DOEL: Zet de tekst over het standpunt van de verdediging voort, te beginnen na de laatste zin.

DOCUMENTTEKST:
3 Het standpunt van de verdediging
De verdediging heeft in het licht van het hiervoor geschetste procesverloop, op in de pleitaantekeningen nader uiteengezette gronden, geconcludeerd dat de verdachte tijdens de behandeling in eerste aanleg geen eerlijk proces heeft gehad in de zin van artikel 6 van het EVRM en dat de consequentie daarvan dient te zijn dat de behandeling in eerste aanleg nietig wordt verklaard en dat het hof de zaak zal terugwijzen naar de rechtbank Amsterdam.
In de kern betoogt de verdediging dat de verdachte na kennisneming van de, onder voorzitterschap van mr. Lauwaars gewezen, vonnissen tegen de medeverdachten in de Perugia-zaak niet anders kon denken dan dat er over zijn rol bij de moord op [slachtoffer] in ieder geval door de voorzitter in Passage, te weten mr. Lauwaars, reeds was beslist. Deze omstandigheid kon – als gevolg van het niet-defungeren van die voorzitter – voor de verdachte alleen nog maar een oneerlijk proces tot resultaat hebben.

Rijen over waar doelen verschijnen
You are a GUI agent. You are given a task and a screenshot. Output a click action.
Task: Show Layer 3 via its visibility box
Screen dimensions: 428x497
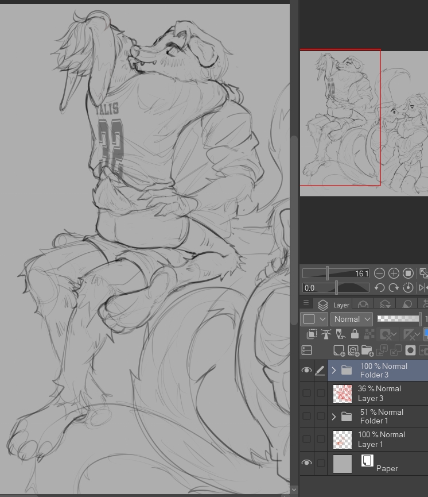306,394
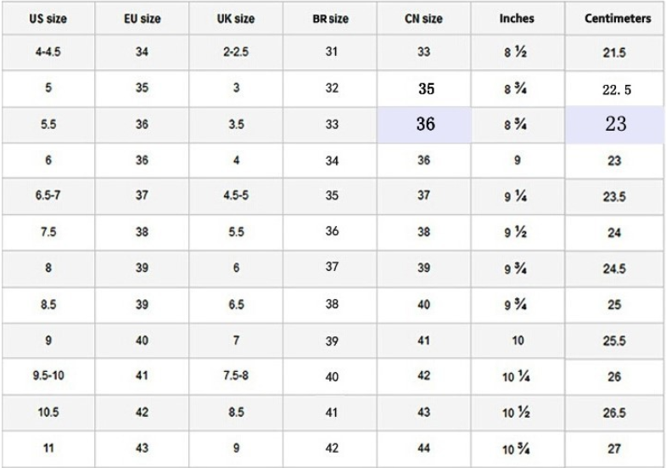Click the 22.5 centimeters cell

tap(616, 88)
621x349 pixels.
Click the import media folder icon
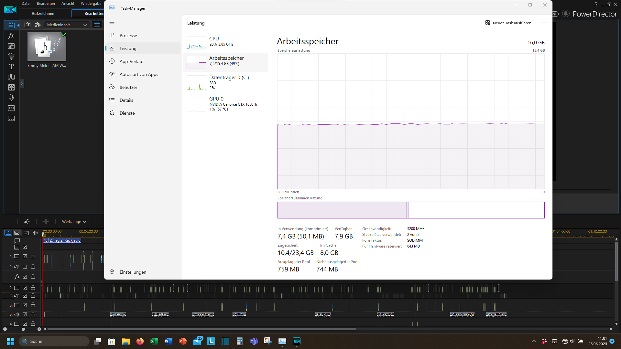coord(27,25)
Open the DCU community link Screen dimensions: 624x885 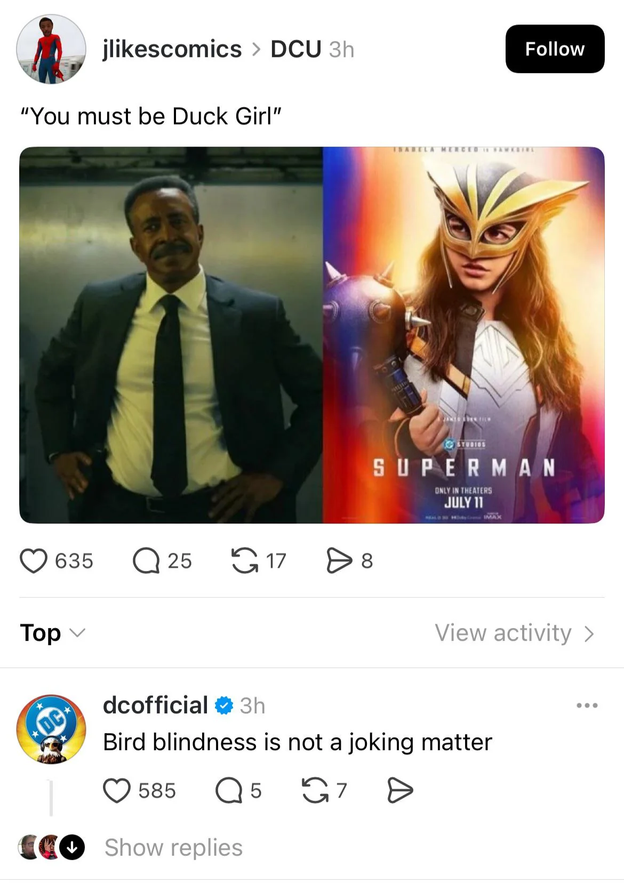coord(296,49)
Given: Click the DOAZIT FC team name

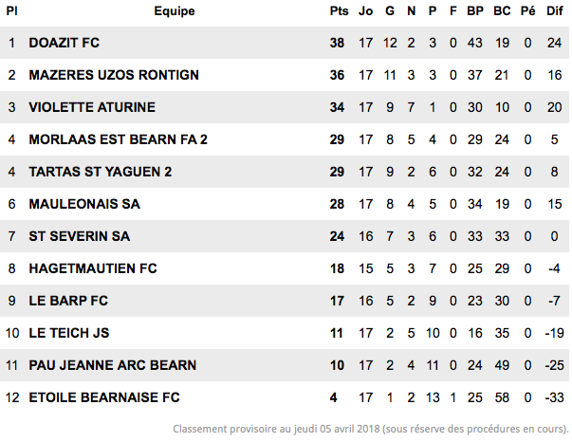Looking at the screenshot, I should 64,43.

--

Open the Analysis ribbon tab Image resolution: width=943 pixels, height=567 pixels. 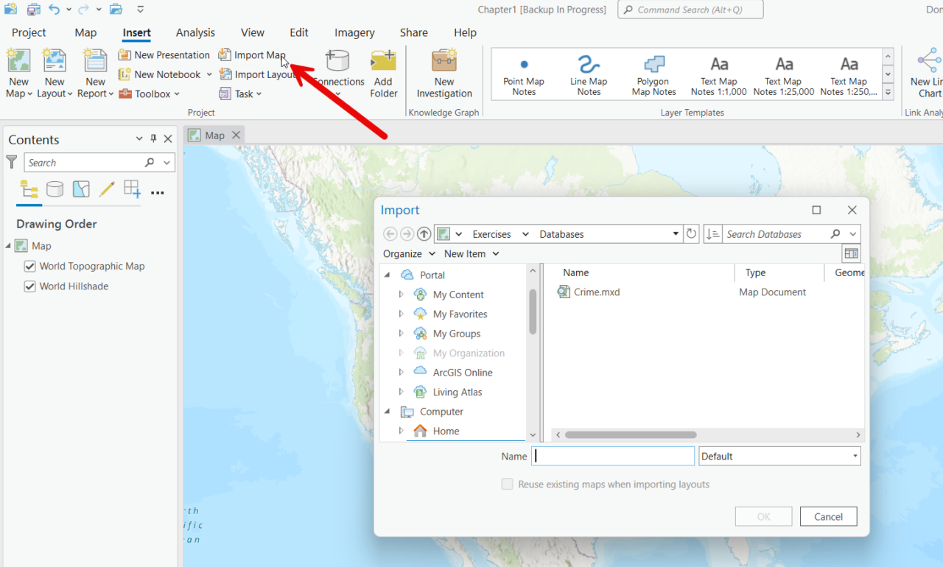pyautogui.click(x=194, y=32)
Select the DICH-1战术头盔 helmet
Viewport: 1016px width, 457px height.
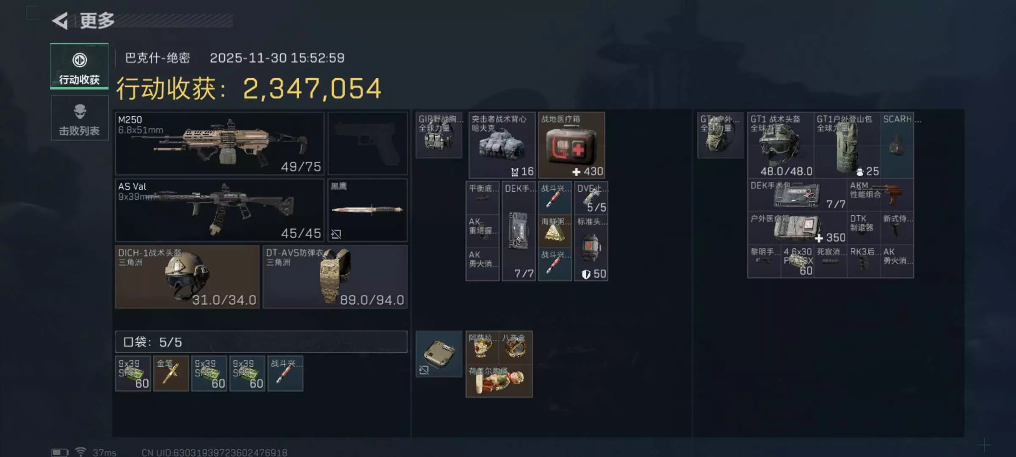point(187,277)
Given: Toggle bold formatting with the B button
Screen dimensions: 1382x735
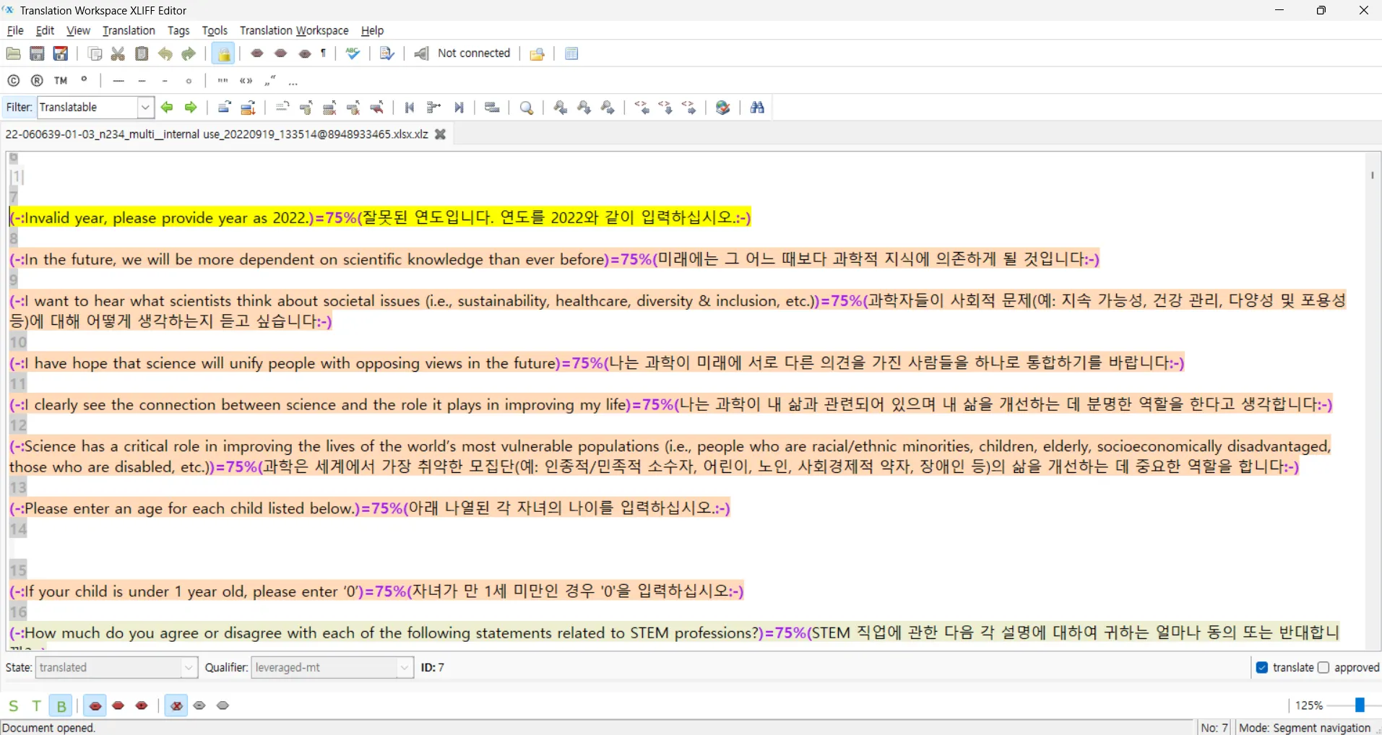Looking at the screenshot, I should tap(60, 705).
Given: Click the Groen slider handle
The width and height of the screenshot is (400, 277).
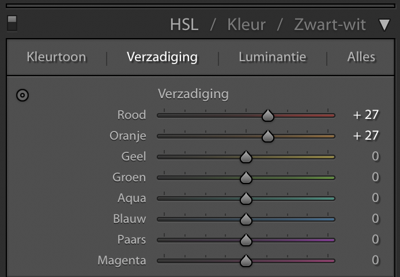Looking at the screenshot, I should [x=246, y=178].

--

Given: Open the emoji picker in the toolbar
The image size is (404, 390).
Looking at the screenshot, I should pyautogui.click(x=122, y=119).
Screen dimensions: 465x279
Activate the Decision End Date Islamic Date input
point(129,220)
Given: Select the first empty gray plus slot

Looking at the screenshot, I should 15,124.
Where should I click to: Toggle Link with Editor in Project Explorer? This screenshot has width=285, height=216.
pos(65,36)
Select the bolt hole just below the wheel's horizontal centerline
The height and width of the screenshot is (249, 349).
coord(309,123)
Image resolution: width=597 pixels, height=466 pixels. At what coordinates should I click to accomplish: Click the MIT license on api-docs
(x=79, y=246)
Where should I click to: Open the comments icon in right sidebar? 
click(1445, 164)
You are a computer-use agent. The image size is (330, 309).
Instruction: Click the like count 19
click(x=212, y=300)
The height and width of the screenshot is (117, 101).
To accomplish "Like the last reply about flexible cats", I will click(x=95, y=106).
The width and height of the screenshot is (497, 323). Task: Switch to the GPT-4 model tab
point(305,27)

TAAKRESULTAAT:
4 Het standpunt van het Openbaar Ministerie
De advocaten-generaal hebben, op in hun schriftelijke reactie nader uiteengezette gronden, geconcludeerd dat van schending van artikel 6 EVRM geen sprake is geweest en dat het verzoek de zaak terug te wijzen naar de rechtbank moet worden afgewezen. Zij stellen
– verkort en zakelijk weergegeven – dat de vrees van de verdachte dat de rechtbank niet onpartijdig was, niet objectief gerechtvaardigd is. De rechtbank heeft zich in de ten laste van de medeverdachten gewezen vonnissen niet in die zin over de rol van de verdachte uitgelaten, dat is komen vast te staan dat hij aan het hem ten laste gelegde schuldig was en daarvoor ook strafbaar was. Uit de processen-verbaal van de in het bestek van Passage gehouden zittingen blijkt dat de rechtbank de in de zaak Perugia aan de verdachte [verdachte] gemaakte verwijten opnieuw heeft behandeld en uit het vonnis van 29 januari 2013 blijkt ook dat de rechtbank de gang van zaken bij de feiten opnieuw heeft beoordeeld. In het vonnis van de verdachte is ook niet inhoudelijk teruggegrepen op de vonnissen inzake de medeverdachten.
5 De beoordeling
5.1.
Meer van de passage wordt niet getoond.